Boris Herrmann de l'équipe Malizia a déjà établi des contacts entre son sponsor Kühne + Nagel et ses experts en logistique ainsi que l'équipe de Kevin Escoffier.
Le moyen le plus sûr, car le plus rapide, est le fret aérien. Mais elle aussi est extrêmement compliquée et surtout très, très chère !
Les capacités de l'aviation ne sont pas conçues pour l'expédition de mâts. Certes, le poids du gréement Imoca de plusieurs centaines de kilos ne joue pas un rôle important ; n'importe quel avion de ligne peut s'en charger. Ce sont la longueur et la possibilité de chargement qui rendent le transport si difficile.
En effet, la plupart des avions conventionnels sont divisés en sections, comme l'a expliqué à YACHT Thomas Kölbl de l'entreprise spécialisée munichoise CargoWings. "Un Boeing 737 a des compartiments de 10 mètres de long maximum", a-t-il déclaré ce matin. "Et les compartiments de fret sont chargés par des portes latérales". La variante d'expédition la plus courante, qui pourrait aussi être réservée immédiatement dans le monde entier, est donc exclue.
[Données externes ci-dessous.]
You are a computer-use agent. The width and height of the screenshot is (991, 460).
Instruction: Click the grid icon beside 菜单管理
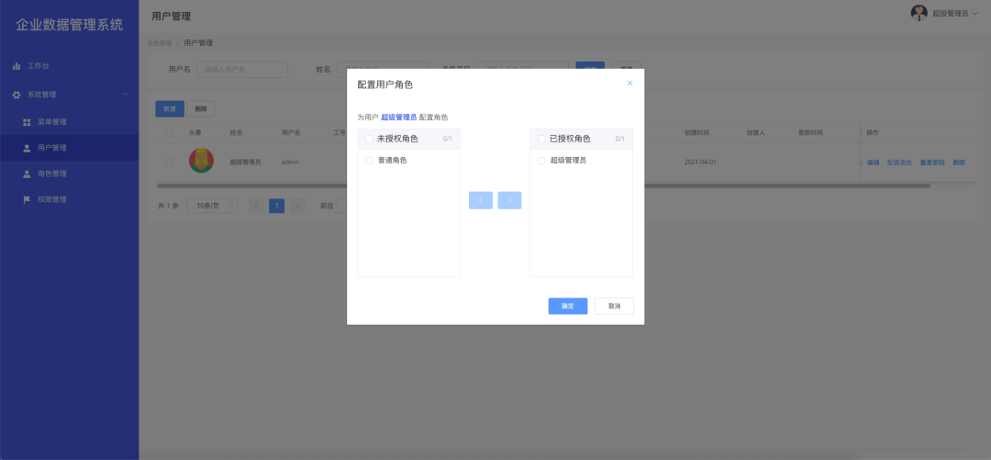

Il faut des avions cargo spéciaux.
Mais là, les capacités sont limitées, comme l'explique Andreas Wald de Chapman Freeborn une entreprise d'affrètement active dans le monde entier, qui est prédestinée à des cas comme celui-ci. "En raison de la longueur du mât, le chargement n'est possible que par le nez et la poupe", explique le responsable des ventes. "Et il faut déjà un des plus gros cargos disponibles".
L'Iliouchine russe, par exemple, serait trop petit pour cela. Un Antonov 124 pourrait être envisagé, mais il est soumis à une "pénurie extrême sur le marché" en raison de la guerre en Ukraine, comme l'explique Andreas Wald. L'exploitant, un transporteur ukrainien, doit désormais maintenir l'ensemble de ses activités avec peu d'avions, en raison de ressources limitées dues à la destruction d'une grande partie de sa flotte. Cela rend un vol vers le Brésil pratiquement inabordable : "1,5 à 2 millions de dollars", estime l'expert de Chapman Freeborn.
Un transport par Boeing 747 avec "Nose Door", qui est parfois même utilisé sur des lignes régulières, serait nettement plus avantageux. Il pourrait charger le mât. Mais les coûts seraient toujours de l'ordre de six chiffres, soit au moins 300.000 à 400.000 euros selon les informations de YACHT. Et peu d'avions desservent régulièrement l'Amérique du Sud.
Ce qui soulève une autre question, celle de la meilleure destination. Elle dépend de la manœuvrabilité de l'Imoca, qui n'est pas encore résolue à l'heure actuelle, mais aussi du calendrier serré.
Il serait envisageable de diriger le mât et le bateau vers Port of Santos, au sud-est de São Paulo, ou vers Recife. Dans ce cas, l'équipe devrait s'amarrer à cet endroit, puis suivre le peloton sur sa propre quille jusqu'à Newport, en dehors du classement. Mais une destination comme Miami serait également possible et envisageable.
Selon les dernières informations de YACHT en provenance de France, le mât de remplacement sera probablement expédié aujourd'hui, au plus tard demain. La destination n'est pas encore confirmée.
Quelle que soit la décision finale, ce sera une course contre la montre.